Open the /etc/ansible/hosts file to review the contents.

  1. Now we are ready to install OpenShift by running ansible-playbook. Run the following command. This will take a little while to run.
ansible-playbook ~/openshift-ansible/playbooks/byo/config.yml
  1. Let’s verify that the nodes are all running and ready by running
oc get nodes

You should see master, node1 and node2 running and in “Ready” state. Also make sure that the regions and zones labels are assigned to the nodes.

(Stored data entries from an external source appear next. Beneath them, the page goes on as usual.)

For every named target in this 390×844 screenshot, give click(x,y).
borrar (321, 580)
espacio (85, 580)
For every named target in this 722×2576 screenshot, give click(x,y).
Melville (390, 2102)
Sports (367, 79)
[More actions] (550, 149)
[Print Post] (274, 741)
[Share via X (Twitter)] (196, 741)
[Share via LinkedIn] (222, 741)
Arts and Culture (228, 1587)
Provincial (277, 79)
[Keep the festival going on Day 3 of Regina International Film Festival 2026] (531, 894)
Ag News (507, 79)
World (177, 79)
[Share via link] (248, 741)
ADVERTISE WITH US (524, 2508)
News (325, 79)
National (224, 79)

Note: At the time of writing this blog, there is a known defect that the ansible playbook is not labeling the nodes by default. You can run oc label commands and substitute the labels of your choice to make sure that the nodes are labeled.

oc label node master.example.com region="infra" zone="default"
oc label node node1.example.com region="primary" zone="east"
oc label node node2.example.com region="primary" zone="west"

 

Your OpenShift 3 environment should be up and running now.

Install Docker Registry

We will next install a docker registry in our OpenShift environment. We will set up the registry on the master hosts – so run the following commands from master.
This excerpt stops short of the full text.